The value of presentational details

This week I was writing a business case, and for a moment caught myself wondering why I was spending so much time fiddling around with the paragraph spacing. But very quickly I remembered.

Many years ago I took part in a hack day event—24 hours to build something, 90 seconds to demonstrate it. I wanted to write a browser add-on that added a link next to an HTML table; the link would generate a JSON version of the table content, and so make it machine-parsable. That makes it useful for so many practical applications—the data is no longer trapped on a page, but free to be used elsewhere.

As I’m not a professional developer it involved a lot of pain and frustration struggling with really basic issues. But with about an hour to go I had something demonstratable—load a page, see the new link, click the link, see the JSON data at the of a URL. Job done.

By way of doing something useful in the final hour I decided to add a final trivial step: Feed the URL into the Google Charts API so that it can turn the raw data into a pretty chart. It was very little effort (Google was doing all the heavy lifting) but it looked nice.

There were about a dozen others demoing, and mine was towards the end. The audience was about sixty or so technically-literate people from outside of the tech team. I explained the rationale of my demo, showed an example web page, pointed to the new link, clicked the link, and generated the JSON. The audience murmured approval and clapped appreciatively. So I think they understood it. Then I pasted the link into the Google API to show the same data graphically. The audience gasped and the applause multiplied.

My immediate reaction (which I hope was entirely internal) was bafflement and, I have to admit, annoyance. You’re only mildly interested in the bit that took me 23 hours, I thought, and go wild for the pretty bit I just quickly tacked on the end?

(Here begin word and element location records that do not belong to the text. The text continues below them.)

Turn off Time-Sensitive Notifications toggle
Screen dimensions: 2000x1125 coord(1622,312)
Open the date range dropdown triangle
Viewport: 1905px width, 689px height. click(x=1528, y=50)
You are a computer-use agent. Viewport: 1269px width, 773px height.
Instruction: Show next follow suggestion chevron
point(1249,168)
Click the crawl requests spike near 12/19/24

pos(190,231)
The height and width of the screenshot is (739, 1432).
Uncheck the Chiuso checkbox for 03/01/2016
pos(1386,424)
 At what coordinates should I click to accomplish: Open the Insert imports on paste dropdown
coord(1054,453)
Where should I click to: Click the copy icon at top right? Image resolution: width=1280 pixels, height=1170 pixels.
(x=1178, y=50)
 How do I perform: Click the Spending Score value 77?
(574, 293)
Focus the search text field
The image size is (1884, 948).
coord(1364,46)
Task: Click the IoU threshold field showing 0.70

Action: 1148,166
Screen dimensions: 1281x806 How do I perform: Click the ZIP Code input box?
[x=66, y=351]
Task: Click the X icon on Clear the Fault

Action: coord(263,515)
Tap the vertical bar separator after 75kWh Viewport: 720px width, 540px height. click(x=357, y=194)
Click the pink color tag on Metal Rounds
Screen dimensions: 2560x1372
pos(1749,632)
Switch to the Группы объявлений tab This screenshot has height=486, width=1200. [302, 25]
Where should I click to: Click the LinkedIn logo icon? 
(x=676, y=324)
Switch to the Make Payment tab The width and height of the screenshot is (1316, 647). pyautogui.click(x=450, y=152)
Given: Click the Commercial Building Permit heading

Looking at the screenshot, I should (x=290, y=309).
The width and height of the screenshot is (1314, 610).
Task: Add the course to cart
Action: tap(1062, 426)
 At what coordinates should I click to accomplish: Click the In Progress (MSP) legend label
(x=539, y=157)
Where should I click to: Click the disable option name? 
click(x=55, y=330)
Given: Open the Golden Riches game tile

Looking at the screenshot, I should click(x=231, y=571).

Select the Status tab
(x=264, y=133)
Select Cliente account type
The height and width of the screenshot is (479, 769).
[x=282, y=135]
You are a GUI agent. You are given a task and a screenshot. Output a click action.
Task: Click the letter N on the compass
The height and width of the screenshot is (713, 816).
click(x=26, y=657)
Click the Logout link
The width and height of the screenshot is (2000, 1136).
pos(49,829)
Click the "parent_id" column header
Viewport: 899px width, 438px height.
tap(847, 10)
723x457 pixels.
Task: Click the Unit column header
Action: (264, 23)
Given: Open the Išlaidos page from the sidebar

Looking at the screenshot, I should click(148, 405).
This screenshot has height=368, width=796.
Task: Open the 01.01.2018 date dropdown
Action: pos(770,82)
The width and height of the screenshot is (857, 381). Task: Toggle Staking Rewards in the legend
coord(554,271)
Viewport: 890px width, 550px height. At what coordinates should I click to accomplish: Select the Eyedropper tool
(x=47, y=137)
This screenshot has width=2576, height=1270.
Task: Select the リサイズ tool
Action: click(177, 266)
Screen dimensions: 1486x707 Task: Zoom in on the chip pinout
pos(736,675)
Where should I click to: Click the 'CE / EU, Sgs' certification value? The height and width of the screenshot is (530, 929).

But it taught me a lesson, which I’ve transferred to writing business cases and similar. Intellectually we know what’s important, and it’s real content that comes under scrutiny and wins arguments. But we are also emotional creatures, and we need help seeing the content. We are often time-poor and don’t always have the same context and background as the writer, so we benefit from help. For the writer, that means clearing the way by spelling things correctly, eliminating distracting inconsistencies, and so on. And it means providing help by adding sign-posting (clear structure, a table of contents, etc) and visual aids.

Probably none of this ensures we win our case, but it does mean we give ourselves the best chance.